*** Excerpt provided ***
Harvard researchers have decoded the genome of a creature that may prove an unlikely ally in the fight against both cancer and aging: the naked mole rat.

The animal, which lives in large, underground colonies, has many attributes that cause it to stand out from its mammalian relatives. Most important for medical research is that it has never been observed to develop cancer, and lives far longer than the mice and rats that are its best-studied relatives, according to Vadim Gladyshev, a professor of medicine at Harvard Medical School and Harvard-affiliated Brigham and Women’s Hospital.

Naked mole rats, which are native to equatorial Africa, are one of only two known eusocial mammals that live in colonies headed by a queen, who does all the breeding. The animals, hairless, with poor eyesight and protruding teeth, are adapted to living in the dark and in a very low oxygen environment that has high levels of carbon dioxide. They also have trouble regulating their body temperature and don’t feel certain types of pain.

Gladyshev led a team of researchers from several institutions in the work, which decoded the naked mole rat’s genome and analyzed the genes for several key attributes. Gladyshev and his team found that the naked mole rats have 22,561 genes — in the same ballpark as humans and other mammals — and diverged from mice and rats about 73 million years ago.

Researchers identified genes that have undergone positive selection and amino acids that uniquely changed in the animal, a first step in identifying those genetic changes that underlie its unusual features. They also examined gene expression in a 4-year-old and a 20-year-old naked mole rat to begin to understand how the animals’ bodies change as they age.

Their bodies change very little with age and differently than ours, it turns out. A recent examination of human aging showed 54 genes whose functions change as people age, 33 of which slow down and 21 of which speed up. When researchers looked at those genes in the naked mole rat, they found that 30 of them showed no change at all and two did the opposite of human genes.

Gladyshev said the work provides a jumping-off point for researchers to examine the genetic roots of cancer and aging, research that will continue in his lab.

“It is a starting point,” Gladyshev said. “These days the genome is the foundation for biological research and this applies to naked mole rats, too.”

The research, published in the journal Nature in October, involved scientists from Harvard Medical School, the Brigham, the Broad Institute of Harvard and MIT, the University of Texas, the University of Illinois, Ewha Woman’s University in Seoul, BGI-Shenzhen in China, and the University of Copenhagen.

Before this work, Gladyshev’s lab focused on redox biology and determining the role of trace elements in the human body. He didn’t even know about naked mole rats until four years ago when, during a visit to San Antonio, he sat next to a researcher who worked with them. Gladyshev’s first work with the animals involved their metabolism of selenium, a trace element important in human health but in which naked mole rats are deficient.

After working with the animals on that project, Gladyshev became intrigued with their unique biology enough to embark on the work to decode their DNA.

“Once you work with the animals, you become attached. They’re very nice animals that provide insights for various areas of biology and medicine,” Gladyshev said.
*** Records provided ***
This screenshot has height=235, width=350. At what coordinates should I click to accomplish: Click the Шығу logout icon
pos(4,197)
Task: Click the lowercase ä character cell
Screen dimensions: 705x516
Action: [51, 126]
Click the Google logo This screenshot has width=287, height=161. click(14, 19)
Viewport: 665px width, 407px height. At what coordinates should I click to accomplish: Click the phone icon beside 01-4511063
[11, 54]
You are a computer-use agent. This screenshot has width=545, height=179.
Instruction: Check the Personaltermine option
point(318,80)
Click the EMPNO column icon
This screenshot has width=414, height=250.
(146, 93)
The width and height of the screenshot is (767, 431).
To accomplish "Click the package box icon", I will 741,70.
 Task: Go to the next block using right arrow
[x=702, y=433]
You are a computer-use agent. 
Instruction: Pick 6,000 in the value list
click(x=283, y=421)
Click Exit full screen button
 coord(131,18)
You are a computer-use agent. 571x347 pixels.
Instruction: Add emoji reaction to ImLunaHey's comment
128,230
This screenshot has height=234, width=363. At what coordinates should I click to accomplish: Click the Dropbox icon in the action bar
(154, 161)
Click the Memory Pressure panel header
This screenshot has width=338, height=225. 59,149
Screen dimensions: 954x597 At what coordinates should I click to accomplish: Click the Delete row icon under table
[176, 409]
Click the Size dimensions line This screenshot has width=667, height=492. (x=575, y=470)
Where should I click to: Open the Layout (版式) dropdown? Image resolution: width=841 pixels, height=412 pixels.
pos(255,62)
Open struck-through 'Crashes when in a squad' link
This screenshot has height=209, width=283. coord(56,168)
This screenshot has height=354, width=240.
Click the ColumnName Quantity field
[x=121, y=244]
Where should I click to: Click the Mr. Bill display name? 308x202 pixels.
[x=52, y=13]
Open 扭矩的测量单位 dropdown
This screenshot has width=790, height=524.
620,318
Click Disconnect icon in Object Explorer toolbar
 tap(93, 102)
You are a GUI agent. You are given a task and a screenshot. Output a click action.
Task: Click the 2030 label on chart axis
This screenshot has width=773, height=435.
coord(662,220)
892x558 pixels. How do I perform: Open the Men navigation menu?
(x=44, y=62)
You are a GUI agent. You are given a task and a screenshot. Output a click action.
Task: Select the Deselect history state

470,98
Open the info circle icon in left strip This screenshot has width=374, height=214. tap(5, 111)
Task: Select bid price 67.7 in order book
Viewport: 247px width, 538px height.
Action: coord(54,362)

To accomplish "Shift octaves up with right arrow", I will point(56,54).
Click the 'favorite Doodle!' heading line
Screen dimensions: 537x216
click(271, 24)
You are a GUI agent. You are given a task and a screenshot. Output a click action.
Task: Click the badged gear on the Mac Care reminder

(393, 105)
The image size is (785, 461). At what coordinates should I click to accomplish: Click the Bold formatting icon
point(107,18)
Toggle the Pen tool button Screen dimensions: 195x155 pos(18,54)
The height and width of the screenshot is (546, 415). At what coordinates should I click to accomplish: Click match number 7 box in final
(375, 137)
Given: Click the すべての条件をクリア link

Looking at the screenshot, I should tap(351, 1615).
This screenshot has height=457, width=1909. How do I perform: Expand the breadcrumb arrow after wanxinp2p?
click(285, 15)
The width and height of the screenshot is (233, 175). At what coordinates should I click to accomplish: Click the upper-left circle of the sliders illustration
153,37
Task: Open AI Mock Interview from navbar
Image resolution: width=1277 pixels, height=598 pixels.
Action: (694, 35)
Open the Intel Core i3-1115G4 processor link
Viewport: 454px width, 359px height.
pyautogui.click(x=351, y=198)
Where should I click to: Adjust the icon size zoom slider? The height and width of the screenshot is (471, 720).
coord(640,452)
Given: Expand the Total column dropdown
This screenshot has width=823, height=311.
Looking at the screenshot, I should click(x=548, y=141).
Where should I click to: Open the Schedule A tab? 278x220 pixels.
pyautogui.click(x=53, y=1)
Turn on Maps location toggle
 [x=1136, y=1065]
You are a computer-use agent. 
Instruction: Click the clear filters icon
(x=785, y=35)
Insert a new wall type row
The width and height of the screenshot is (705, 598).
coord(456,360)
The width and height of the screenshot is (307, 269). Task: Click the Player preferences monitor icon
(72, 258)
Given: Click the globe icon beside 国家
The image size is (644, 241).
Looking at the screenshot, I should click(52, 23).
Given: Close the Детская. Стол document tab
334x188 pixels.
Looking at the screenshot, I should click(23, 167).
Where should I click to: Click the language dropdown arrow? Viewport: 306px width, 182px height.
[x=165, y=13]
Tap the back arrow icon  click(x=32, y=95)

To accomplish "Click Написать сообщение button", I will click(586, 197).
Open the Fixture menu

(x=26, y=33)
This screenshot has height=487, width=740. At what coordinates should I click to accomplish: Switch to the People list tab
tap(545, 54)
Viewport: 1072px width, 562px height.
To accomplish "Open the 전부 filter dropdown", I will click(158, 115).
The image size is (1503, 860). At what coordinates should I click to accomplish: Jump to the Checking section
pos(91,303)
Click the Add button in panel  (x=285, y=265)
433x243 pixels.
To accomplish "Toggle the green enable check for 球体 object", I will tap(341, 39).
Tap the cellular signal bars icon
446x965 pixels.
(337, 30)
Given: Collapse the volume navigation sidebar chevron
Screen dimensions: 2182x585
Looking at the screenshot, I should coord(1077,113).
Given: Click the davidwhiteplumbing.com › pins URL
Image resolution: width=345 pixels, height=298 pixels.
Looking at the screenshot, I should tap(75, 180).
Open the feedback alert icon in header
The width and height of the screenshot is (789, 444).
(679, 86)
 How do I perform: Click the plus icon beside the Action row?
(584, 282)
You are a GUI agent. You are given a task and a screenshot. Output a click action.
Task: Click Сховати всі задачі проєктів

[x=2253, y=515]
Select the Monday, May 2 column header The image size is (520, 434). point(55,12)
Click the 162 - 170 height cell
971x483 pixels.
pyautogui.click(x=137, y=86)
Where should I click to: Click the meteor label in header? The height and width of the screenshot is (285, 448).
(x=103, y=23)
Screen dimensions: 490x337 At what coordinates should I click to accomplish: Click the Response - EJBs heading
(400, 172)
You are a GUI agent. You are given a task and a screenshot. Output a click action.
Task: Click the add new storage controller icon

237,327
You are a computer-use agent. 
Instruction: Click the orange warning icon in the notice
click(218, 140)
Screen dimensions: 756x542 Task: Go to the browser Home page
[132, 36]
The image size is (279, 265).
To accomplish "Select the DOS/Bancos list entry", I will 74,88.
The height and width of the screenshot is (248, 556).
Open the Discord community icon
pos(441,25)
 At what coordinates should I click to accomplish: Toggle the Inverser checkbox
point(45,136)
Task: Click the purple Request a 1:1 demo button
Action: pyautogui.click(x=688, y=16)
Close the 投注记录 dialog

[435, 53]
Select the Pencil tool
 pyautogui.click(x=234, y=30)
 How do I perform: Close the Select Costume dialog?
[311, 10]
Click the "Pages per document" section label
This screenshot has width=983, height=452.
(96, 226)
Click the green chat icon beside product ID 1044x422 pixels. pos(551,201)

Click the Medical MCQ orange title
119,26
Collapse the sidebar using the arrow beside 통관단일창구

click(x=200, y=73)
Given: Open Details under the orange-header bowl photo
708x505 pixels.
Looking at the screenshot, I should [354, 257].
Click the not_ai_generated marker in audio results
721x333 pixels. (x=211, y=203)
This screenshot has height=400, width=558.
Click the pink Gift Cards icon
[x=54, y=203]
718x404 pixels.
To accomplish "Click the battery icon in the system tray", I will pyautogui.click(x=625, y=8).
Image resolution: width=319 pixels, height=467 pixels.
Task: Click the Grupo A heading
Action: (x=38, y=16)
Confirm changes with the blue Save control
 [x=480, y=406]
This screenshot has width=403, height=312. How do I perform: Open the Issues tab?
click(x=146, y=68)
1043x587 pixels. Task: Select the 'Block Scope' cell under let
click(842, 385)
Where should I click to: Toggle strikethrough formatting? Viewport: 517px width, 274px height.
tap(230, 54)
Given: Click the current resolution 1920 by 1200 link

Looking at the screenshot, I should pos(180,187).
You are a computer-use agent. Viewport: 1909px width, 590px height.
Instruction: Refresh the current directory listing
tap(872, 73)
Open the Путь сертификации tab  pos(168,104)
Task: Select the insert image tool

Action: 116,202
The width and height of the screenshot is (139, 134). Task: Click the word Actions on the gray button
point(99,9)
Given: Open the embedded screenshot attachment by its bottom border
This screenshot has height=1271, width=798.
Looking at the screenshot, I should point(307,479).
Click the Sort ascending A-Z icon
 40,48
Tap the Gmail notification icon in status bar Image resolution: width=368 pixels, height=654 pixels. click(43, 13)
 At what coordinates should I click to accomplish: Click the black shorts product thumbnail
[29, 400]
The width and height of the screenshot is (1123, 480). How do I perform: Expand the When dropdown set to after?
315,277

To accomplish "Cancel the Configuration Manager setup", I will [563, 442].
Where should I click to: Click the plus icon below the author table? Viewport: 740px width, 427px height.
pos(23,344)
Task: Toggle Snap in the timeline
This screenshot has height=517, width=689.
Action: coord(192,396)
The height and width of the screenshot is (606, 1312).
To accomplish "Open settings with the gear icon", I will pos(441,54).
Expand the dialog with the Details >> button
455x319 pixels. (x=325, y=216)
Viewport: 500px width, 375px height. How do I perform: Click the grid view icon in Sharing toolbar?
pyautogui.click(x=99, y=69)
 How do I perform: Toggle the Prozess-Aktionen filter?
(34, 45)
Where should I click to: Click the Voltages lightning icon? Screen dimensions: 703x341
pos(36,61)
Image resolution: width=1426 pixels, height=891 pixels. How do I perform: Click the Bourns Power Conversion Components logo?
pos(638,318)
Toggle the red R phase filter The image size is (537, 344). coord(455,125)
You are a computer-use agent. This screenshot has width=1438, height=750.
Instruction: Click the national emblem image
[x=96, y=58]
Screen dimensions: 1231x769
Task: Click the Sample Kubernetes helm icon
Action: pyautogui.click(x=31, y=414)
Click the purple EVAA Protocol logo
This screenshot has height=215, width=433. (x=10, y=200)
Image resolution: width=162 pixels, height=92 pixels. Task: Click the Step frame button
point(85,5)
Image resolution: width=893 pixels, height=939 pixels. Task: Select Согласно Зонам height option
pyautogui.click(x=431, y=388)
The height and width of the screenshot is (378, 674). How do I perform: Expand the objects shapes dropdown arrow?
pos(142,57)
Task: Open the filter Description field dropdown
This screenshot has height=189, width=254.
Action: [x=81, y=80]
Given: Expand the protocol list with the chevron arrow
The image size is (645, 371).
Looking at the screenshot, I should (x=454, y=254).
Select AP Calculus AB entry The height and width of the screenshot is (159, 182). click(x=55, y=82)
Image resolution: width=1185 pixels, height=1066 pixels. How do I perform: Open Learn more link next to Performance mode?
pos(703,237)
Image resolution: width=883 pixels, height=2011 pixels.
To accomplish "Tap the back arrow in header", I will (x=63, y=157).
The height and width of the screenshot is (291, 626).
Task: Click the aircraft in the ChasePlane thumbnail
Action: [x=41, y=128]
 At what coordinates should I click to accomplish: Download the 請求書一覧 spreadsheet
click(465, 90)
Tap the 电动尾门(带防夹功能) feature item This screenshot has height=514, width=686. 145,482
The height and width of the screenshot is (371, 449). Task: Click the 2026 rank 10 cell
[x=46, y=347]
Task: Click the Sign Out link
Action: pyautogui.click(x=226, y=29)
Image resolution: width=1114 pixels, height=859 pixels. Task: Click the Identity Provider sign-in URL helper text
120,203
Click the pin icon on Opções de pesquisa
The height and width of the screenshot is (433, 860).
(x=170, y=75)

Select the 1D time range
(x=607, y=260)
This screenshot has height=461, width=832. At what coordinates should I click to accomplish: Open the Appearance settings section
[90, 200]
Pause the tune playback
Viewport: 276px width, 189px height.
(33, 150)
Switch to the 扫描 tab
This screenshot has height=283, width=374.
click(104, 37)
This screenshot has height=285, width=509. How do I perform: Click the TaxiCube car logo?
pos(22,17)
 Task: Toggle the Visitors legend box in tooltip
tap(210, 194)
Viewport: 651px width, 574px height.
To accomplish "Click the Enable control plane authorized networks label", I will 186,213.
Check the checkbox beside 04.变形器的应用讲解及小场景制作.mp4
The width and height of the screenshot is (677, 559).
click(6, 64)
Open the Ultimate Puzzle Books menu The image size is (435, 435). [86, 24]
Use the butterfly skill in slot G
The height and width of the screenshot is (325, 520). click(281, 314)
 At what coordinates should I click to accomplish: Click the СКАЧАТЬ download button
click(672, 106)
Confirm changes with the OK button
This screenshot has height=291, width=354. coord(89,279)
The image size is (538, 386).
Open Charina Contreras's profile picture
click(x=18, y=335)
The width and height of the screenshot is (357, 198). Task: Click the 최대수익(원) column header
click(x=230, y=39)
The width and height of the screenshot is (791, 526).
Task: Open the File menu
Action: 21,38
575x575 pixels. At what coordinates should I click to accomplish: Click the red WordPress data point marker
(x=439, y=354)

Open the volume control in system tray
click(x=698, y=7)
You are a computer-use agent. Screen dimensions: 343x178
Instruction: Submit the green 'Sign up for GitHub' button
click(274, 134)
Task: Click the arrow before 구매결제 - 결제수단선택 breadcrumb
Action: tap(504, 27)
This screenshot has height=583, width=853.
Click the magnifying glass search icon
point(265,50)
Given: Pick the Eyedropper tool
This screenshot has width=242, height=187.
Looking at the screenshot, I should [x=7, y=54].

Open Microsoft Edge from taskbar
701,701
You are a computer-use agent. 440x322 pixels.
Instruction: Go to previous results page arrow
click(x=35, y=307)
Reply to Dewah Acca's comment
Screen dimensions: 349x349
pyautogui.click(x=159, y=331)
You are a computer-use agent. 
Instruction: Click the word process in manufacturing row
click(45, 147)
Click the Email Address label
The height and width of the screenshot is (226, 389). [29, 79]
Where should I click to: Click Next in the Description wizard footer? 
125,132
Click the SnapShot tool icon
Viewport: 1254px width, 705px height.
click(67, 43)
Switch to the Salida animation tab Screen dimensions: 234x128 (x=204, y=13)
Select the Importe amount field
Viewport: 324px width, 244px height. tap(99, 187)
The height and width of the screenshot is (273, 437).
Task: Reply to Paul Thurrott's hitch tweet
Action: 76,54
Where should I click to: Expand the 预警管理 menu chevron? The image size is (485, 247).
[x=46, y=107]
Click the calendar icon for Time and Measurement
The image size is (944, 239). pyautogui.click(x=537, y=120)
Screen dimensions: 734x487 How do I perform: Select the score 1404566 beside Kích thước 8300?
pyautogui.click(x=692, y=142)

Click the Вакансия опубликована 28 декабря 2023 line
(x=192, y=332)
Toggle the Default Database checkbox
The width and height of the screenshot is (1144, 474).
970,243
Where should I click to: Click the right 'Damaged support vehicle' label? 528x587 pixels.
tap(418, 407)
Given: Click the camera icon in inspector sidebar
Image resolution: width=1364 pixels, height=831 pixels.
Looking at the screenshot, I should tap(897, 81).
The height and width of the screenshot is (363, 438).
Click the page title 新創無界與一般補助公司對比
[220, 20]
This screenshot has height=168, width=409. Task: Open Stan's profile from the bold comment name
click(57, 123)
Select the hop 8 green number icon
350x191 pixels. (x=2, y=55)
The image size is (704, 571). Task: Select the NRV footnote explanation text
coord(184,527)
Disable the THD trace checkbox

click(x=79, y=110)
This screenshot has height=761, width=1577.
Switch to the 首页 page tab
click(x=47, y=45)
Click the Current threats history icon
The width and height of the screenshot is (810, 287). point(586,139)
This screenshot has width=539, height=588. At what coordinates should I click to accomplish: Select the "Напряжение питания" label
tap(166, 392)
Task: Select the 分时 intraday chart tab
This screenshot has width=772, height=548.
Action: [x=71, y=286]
***
[Aim of the exercise]
Copy the part of the naked mole rat article that opens with the words "Gladyshev said the" and closes with "University of Copenhagen.", changing "jumping-off point" to "springboard".

[Output for this task]
Gladyshev said the work provides a springboard for researchers to examine the genetic roots of cancer and aging, research that will continue in his lab.

“It is a starting point,” Gladyshev said. “These days the genome is the foundation for biological research and this applies to naked mole rats, too.”

The research, published in the journal Nature in October, involved scientists from Harvard Medical School, the Brigham, the Broad Institute of Harvard and MIT, the University of Texas, the University of Illinois, Ewha Woman’s University in Seoul, BGI-Shenzhen in China, and the University of Copenhagen.